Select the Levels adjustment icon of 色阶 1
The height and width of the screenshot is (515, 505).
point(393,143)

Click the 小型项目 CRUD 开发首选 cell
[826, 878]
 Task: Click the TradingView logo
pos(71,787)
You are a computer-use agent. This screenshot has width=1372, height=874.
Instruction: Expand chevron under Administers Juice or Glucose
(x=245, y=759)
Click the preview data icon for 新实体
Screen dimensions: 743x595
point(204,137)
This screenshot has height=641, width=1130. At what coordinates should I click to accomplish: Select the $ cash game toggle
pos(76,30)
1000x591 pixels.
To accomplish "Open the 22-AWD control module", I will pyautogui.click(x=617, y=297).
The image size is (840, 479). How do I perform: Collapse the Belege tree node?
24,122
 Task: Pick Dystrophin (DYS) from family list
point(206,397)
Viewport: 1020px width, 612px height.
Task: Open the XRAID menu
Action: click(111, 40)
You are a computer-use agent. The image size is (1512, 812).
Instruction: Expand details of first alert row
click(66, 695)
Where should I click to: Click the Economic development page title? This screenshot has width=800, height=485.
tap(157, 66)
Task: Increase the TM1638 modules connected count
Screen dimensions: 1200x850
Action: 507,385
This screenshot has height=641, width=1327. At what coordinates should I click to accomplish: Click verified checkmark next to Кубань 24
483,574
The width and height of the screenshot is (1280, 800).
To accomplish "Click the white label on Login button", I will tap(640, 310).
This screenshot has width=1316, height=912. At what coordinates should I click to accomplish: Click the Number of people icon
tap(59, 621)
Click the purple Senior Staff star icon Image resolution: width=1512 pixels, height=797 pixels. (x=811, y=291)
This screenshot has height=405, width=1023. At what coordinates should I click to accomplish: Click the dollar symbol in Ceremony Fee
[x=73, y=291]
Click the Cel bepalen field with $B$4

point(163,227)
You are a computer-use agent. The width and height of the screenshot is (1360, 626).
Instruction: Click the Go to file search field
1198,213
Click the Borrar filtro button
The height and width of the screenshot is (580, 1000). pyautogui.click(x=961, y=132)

§ **TASK DETAILS**
Count the lines in the records above that contain the word "dimensions", matching case exactly. Reply with the number only.

§ **THE SOLUTION**
2